Carbon Steel, Wood Handle and a simple eye-bolt to hang it up.

I had been living in San Francisco for a couple of years and I had finally decided to get a wok. It was 1983, I was doing a lot of artistic metal work, playing music and generally just having fun. I realized it was time to settle down and start behaving like an adult. To me that meant cooking utensils.

I lived a few blocks from Macy’s on Union Square and had gone to the Cellar to check out their kitchen stuff. A lot of their basics cost more than I made in a week so that was out of the question. I remembered my Mother’s pots and pans: All old, dented and still useful. So I decided to look for more practical pieces that wouldn’t break the bank. Since I was (and still am) a bit of a germaphobe I couldn’t bring myself to buy used stuff at Goodwill. So I took the 38 Geary down and then hopped on the 30 Stockton to Chinatown.

In Chinatown there are the touristy places, where you can buy kung fu shoes, kimonos, dolls and other trinkets. But if you explore the side streets a little there are stores that sell the things that people really use in everyday life: Clothes, Furniture, Food (including back then live chickens, fish and turtles) and household items. I wandered around until I located a place selling kitchen items. The old lady behind the counter just gave a slightly annoyed look, I was probably one of those dumb tourists who took a wrong turn…

I picked up a plastic shopping basket and started browsing. I found a cleaver, some cooking chopsticks, a strainer and a nice spatula. A spatula for wok cooking is a little different. It has a slight curve to the front to match the side of the wok and the edges and back are raised slightly to help scooping things out. At the back of the store the woks were stacked up, face down with craft paper between each one. There were many different sizes and shapes some with round bottoms and some with flat. I chose one with a flat bottom and a nice wood handle. I liked it because you could see it was spun out of a single sheet of metal, the ridges from the spinning were still visible. After I had paid for everything and was on my way out, the lady said: ‘Enjoy your friend.’

It was a strange thing to say, but she was right. I have become friends with my wok, it always stands by, waiting patiently to be used in the creation of something delicious. When the wok was new the color was light grey and metallic. Over years the wok is now fully carbon black. The outside is nicely crusted with 30 plus years of burnt stuff. The inside is smooth and black, a natural non-stick surface.  I use the wok not only for cooking meals, but also to heat up left overs, it is my main cooking utensil and my microwave.

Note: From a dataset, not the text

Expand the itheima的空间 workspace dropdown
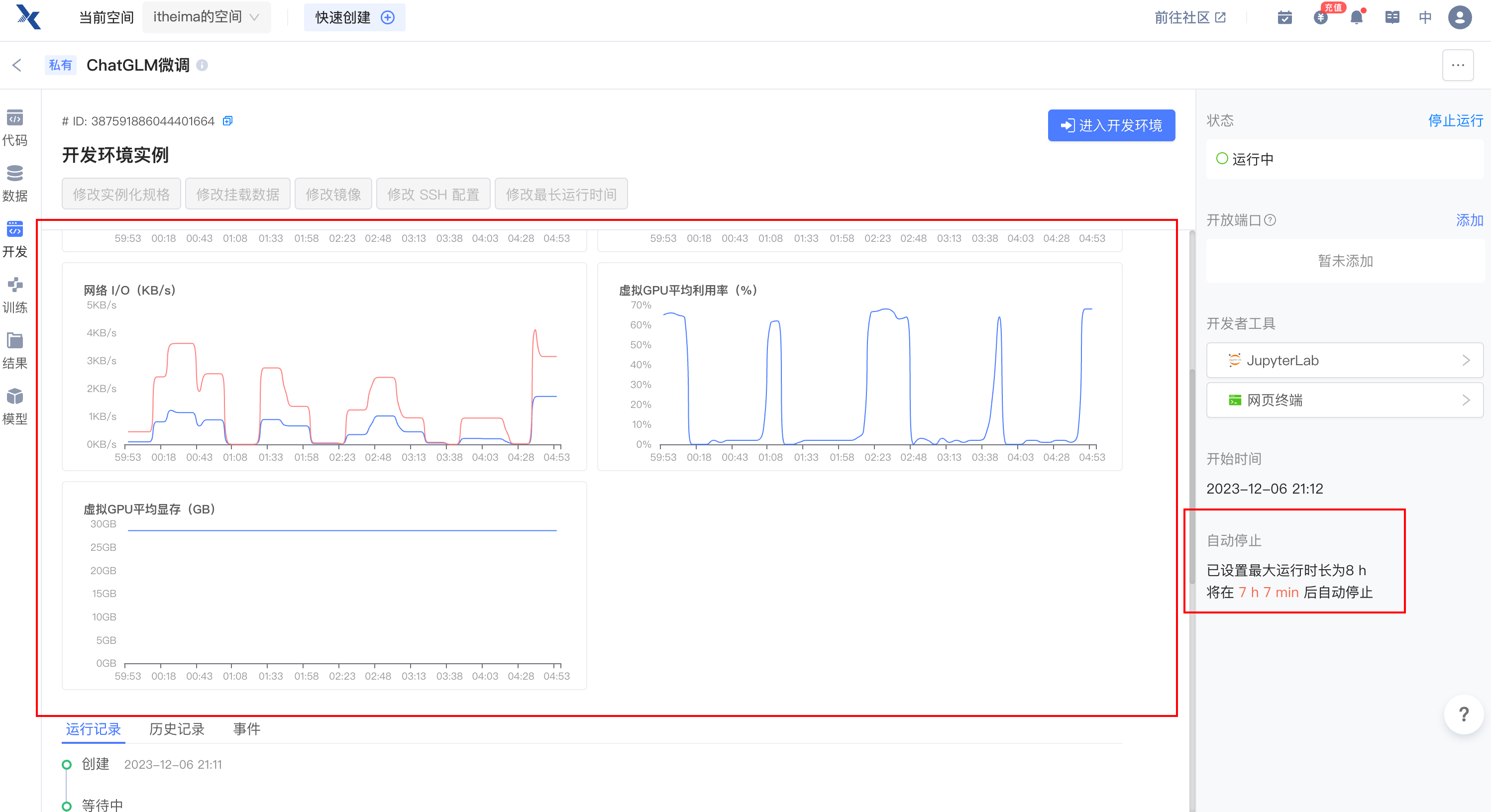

I protect my friend too. When I came home and a roommate had used my wok to cook tomato sauce, and had taken the patina off the inside from the acidity I kicked him out. When I got divorced, the wok was the only kitchen item I kept. The wok is 12 years older than my daughter. When I die it will be the one thing that I leave her that I KNOW she will truly value. My wok cost just $25 in 1983, it is priceless today. All the other items I bought that day have been lost or have worn out and been sent to the recycler. My wok is still there.

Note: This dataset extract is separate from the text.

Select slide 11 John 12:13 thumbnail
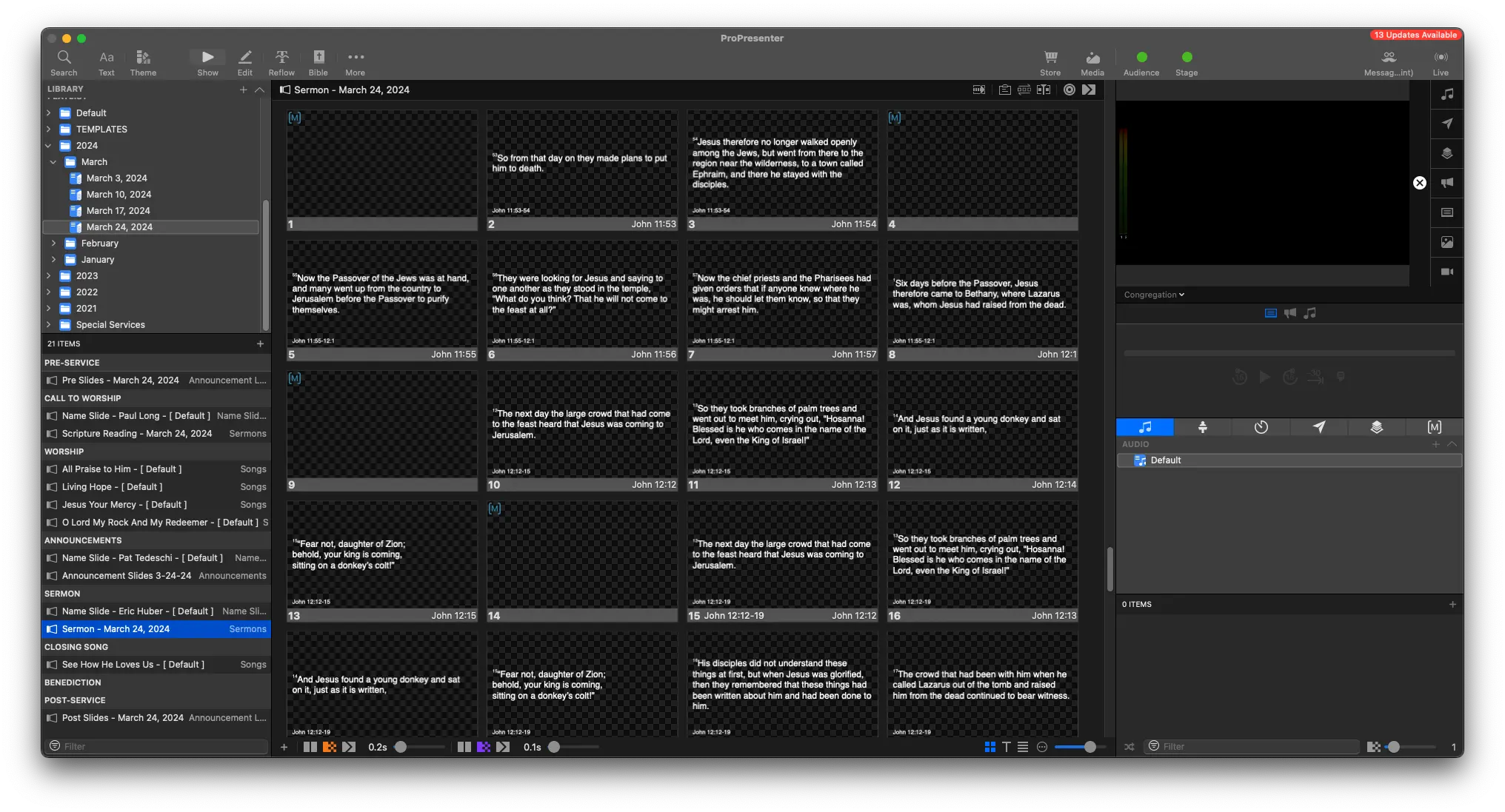The image size is (1505, 812). [x=782, y=429]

Today there is Paula Deen, Bobby Flay, Emeril, Martha and all the rest selling their stuff on QVC for hundreds of dollars. All supposed to be unique but all made in the same factory in China, they are stamped out, sprayed with non-stick chemicals and then divided into separate lines to receive the proper chefs logo and marketing materials. My wok was made by hand, in some small shop, by a person who had been making woks one at a time for years. They learned their craft from another person, who had learned from someone before them. Now I cook, teach my daughter and know that she will share the wok with her children and grandchildren. Not as glamorous as a TV chef, but real. Go out and find your own friend and start a tradition that can last another 100 years.